Army Accelerates Laser Weapon System

Army Accelerates Laser Weapon System

Photo by: U.S. Army

The U.S. Army is now on course to field a platoon of laser-armed Stryker vehicles within three years and a full battery in four years, a rapid move to high-energy weapons that helps meet one of the Army’s top modernization priorities.

“The time is now to get directed energy weapons to the battlefield,” said Lt. Gen. L. Neil Thurgood, who heads the Army Rapid Capabilities and Critical Technologies Office and is director of hypersonics, directed energy, space and rapid acquisition.

The rush is on to deliver 50-kilowatt lasers mounted atop combat vehicles to shoot down rockets, artillery, unmanned aerial systems and other threats to ground combat units.

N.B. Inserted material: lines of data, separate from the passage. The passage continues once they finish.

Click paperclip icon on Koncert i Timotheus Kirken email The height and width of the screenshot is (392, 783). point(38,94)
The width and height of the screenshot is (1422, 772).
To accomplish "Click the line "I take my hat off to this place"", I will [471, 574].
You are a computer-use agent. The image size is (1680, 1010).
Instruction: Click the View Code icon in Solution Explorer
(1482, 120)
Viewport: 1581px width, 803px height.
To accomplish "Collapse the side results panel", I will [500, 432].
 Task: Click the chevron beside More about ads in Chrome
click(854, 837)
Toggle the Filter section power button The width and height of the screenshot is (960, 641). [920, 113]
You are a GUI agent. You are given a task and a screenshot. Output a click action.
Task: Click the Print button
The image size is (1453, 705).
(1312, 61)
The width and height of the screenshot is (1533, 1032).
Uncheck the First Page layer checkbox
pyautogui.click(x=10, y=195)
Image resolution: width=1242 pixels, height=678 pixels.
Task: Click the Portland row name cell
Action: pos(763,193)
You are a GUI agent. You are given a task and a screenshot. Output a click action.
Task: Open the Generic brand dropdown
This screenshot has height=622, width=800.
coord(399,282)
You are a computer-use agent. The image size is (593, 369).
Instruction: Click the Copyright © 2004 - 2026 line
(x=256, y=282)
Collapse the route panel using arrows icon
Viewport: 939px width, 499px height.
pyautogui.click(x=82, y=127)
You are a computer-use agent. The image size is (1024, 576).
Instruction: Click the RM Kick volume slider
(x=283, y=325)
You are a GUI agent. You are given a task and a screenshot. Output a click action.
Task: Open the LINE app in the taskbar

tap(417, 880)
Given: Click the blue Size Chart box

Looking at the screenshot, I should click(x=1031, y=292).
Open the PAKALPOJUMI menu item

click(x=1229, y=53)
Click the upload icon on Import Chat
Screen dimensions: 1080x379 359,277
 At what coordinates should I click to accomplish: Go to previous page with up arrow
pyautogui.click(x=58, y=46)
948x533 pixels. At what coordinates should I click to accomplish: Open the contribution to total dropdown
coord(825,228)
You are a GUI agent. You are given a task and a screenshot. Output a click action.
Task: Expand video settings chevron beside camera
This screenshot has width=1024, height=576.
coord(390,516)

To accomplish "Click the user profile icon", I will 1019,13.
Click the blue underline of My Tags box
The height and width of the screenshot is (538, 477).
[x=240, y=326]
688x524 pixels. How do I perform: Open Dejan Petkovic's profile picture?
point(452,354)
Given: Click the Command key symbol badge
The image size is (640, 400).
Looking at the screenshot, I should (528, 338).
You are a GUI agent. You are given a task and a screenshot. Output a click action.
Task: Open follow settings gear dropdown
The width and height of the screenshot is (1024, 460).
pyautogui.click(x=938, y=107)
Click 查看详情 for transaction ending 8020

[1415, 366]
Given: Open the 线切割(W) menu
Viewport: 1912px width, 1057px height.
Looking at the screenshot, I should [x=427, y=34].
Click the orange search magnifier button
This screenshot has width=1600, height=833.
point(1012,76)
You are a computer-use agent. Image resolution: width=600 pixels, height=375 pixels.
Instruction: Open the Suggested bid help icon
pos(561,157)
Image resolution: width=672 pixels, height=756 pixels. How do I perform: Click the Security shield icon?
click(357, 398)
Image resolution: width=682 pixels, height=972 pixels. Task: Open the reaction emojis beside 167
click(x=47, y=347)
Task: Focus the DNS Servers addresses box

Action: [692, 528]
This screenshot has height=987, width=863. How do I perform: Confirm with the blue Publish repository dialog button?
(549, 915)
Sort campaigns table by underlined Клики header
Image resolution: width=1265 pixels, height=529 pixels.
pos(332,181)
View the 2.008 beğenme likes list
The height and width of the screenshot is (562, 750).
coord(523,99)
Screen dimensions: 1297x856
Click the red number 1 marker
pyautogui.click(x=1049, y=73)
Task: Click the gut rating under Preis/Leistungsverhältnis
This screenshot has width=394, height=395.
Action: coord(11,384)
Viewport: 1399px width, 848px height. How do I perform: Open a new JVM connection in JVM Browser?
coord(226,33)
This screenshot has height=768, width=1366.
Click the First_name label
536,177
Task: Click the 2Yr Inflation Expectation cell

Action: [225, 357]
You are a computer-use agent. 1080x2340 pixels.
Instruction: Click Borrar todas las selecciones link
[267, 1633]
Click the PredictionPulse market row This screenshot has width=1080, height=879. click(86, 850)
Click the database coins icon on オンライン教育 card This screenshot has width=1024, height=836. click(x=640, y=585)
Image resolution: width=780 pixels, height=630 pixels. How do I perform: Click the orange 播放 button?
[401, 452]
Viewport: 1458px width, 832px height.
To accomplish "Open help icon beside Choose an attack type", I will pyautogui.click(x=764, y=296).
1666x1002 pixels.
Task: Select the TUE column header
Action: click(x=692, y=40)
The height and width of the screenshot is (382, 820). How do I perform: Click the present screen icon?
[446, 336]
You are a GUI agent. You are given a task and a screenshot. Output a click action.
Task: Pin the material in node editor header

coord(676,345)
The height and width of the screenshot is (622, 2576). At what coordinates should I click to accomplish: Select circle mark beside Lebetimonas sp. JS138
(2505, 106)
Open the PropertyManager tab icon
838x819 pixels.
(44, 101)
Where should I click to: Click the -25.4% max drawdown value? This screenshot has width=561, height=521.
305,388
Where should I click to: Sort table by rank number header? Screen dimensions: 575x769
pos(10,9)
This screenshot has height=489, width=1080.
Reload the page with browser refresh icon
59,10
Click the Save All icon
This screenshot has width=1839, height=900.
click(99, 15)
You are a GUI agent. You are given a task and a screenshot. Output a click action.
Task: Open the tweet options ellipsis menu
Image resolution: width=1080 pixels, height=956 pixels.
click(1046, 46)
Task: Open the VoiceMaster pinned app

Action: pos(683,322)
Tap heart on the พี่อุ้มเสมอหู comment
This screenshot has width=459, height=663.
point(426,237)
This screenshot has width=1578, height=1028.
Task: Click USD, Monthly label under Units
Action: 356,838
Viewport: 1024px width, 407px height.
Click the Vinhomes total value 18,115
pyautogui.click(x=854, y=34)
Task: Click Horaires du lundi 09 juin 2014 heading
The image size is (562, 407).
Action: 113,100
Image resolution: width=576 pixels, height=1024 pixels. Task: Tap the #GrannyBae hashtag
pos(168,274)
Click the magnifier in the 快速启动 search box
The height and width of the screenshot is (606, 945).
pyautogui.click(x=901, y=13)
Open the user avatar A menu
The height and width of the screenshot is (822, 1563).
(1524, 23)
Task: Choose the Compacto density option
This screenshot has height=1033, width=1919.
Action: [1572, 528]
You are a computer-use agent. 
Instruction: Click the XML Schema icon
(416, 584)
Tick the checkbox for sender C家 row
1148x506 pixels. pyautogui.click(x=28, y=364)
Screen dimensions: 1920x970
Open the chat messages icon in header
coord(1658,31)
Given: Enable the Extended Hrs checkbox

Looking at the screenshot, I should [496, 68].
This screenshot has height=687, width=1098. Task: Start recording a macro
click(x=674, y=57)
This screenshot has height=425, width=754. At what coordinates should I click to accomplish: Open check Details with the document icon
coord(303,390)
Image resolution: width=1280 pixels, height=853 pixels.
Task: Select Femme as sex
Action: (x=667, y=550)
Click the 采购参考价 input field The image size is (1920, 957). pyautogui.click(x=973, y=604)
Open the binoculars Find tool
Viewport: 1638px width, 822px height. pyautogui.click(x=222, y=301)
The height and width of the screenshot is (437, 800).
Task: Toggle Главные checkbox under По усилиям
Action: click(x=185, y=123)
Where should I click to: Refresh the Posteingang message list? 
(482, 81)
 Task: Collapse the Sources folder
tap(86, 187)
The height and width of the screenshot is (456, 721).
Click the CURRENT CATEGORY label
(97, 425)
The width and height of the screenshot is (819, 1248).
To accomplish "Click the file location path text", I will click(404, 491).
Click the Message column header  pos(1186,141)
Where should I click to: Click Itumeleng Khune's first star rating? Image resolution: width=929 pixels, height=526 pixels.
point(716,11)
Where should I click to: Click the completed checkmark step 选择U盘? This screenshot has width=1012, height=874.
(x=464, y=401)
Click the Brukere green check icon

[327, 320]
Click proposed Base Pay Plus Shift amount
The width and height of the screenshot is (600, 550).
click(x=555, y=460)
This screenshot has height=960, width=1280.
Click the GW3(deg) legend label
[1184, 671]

The U.S. military has been studying laser weapons for 40 years, and the Navy has been field-testing laser systems since 2014. The Army has been working on the technology for years, looking for ways to generate the power needed to operate a laser system without adding too much weight to a combat vehicle. Some of the Army’s testing involved a 10-kilowatt laser mounted on a heavy tactical truck, but the goal is to have laser weapons deployed on lighter, more mobile vehicles like the Stryker.

Four prototypes ordered by the Army would be 50-kilowatt Stryker-mounted lasers. “This is no longer a research effort or a demonstration effort,” Thurgood said in a statement. “It is a strategic capability, and we are on the right path to get it in soldiers’ hands.”